La decisione dell'ufficio Risorse Umane Territoriali Abruzzo ha ridotto di un terzo o della metà gli orari di erogazione dei servizi rispetto le settimane precedenti.
Questo, a detta di Poste Italiane, soprattutto per lavori temporanei su alcuni uffici postali.
«Le notizie che giungono non sono confortanti», fa sapere Federconsumatori Abruzzo, «ci sono incertezze sulle risorse messe a disposizione per la ricostruzione, aumento spropositato del costo della vita e difficoltà sulla qualità di vita delle persone, ma mai avremmo immaginato della decisione di Poste Italiane di ridurre qualità e quantità dei servizi da erogare in un momento di tale difficoltà».
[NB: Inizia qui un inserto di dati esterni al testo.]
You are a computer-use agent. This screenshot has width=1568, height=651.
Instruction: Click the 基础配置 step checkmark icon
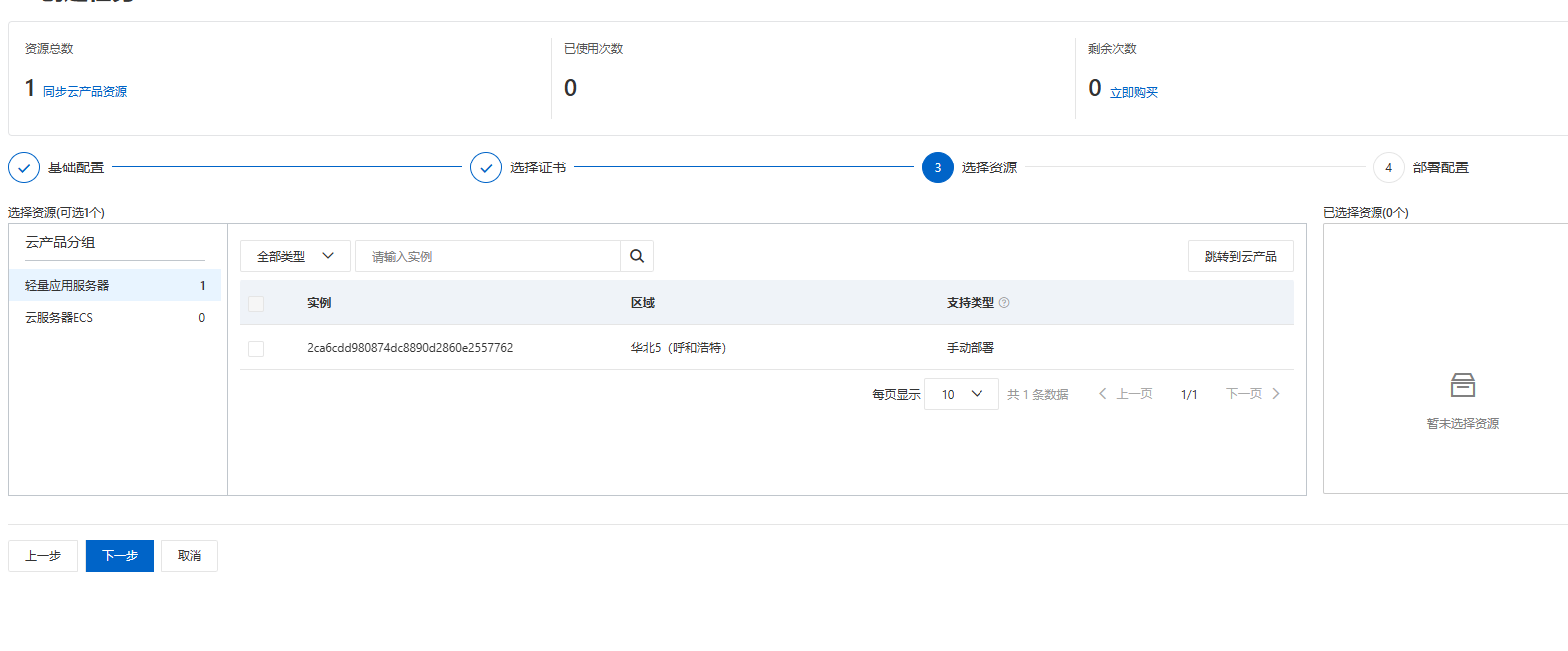tap(24, 167)
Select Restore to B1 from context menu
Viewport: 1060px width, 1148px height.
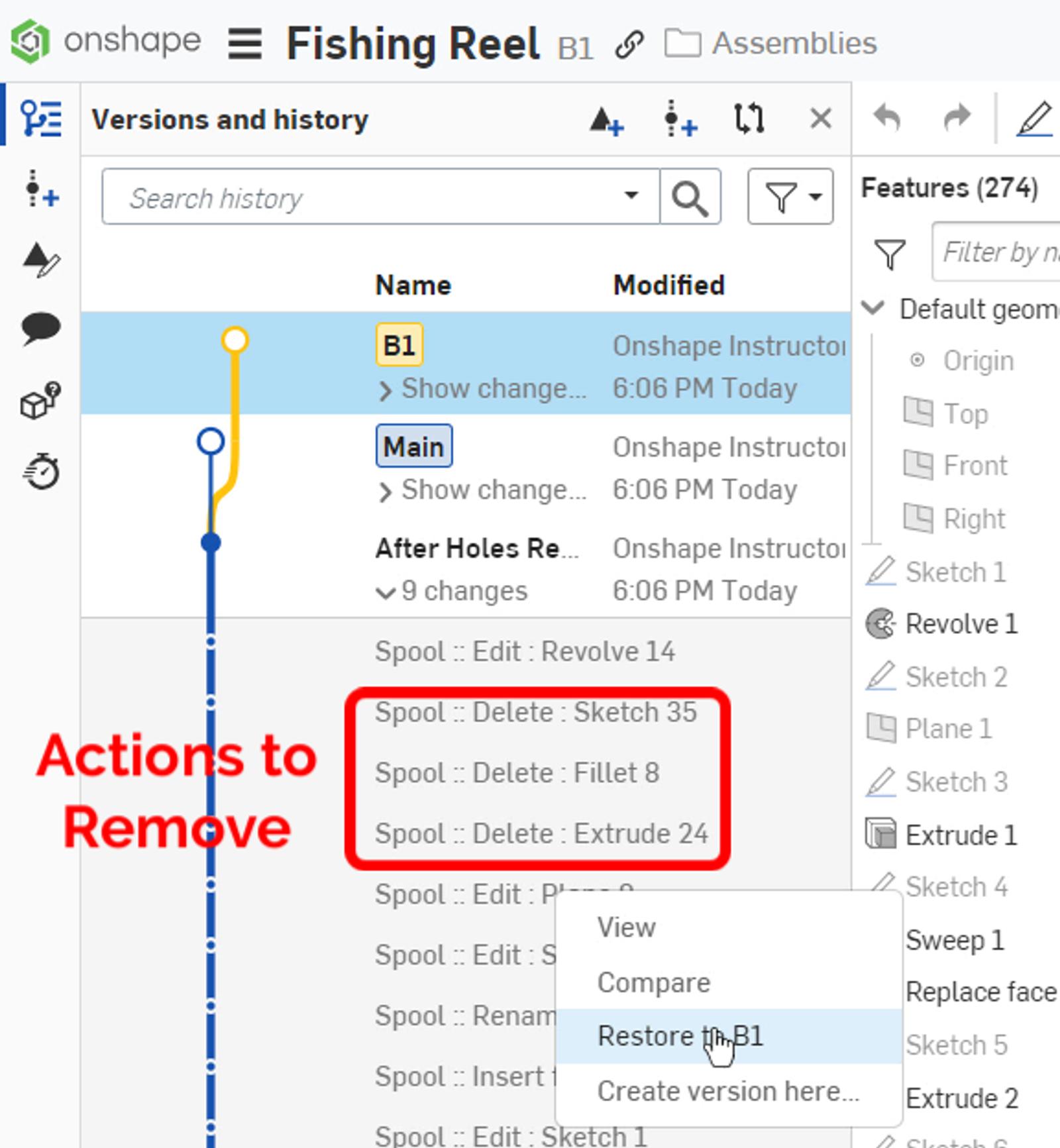click(x=680, y=1036)
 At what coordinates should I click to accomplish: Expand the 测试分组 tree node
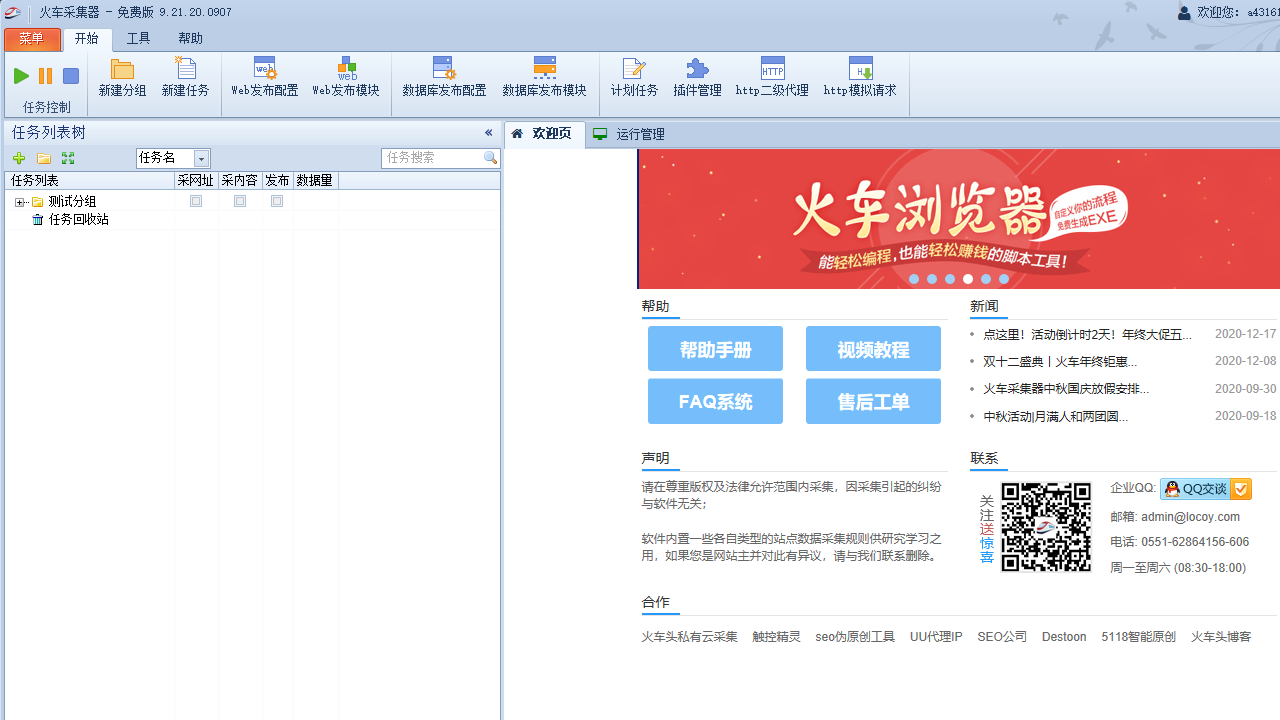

«Estensione o meno del Decreto Bertolaso», prosegue Federconsumatori, «tutta la provincia de L'Aquila è interessata ad una riduzione temporanea sugli orari di erogazione dei servizi, ridotti di un terzo o della metà rispetto alle aperture settimanali precedenti. Ricostruzione, struttura sociale e vivere civile perdono di significato se un erogatore di servizi importante come Poste Italiane antepone il tutto a fronte interessi e profitti».
Già nel gennaio 2009, prima del sisma dunque, il presidente della provincia de L'Aquila Stefania Pezzopane aveva chiesto la riorganizzazione dell'intera rete degli uffici postali presenti sul territorio provinciale. La nota di protesta era stata inviata all'amministratore delegato di Poste Italiane, Massimo Sarmi.
«Le poste», conclude Federconsumatori, «sono un grande gruppo ex pubblico che prosegue nella sua vecchia scelta di abbandonare l'Abruzzo e le sue zone interne. Il Governo e la Giunta Regionale hanno il compito di intervenire per modificare questo orientamento per sollecitare un comportamento più aderente alla drammatica situazione aquilana ed abruzzese».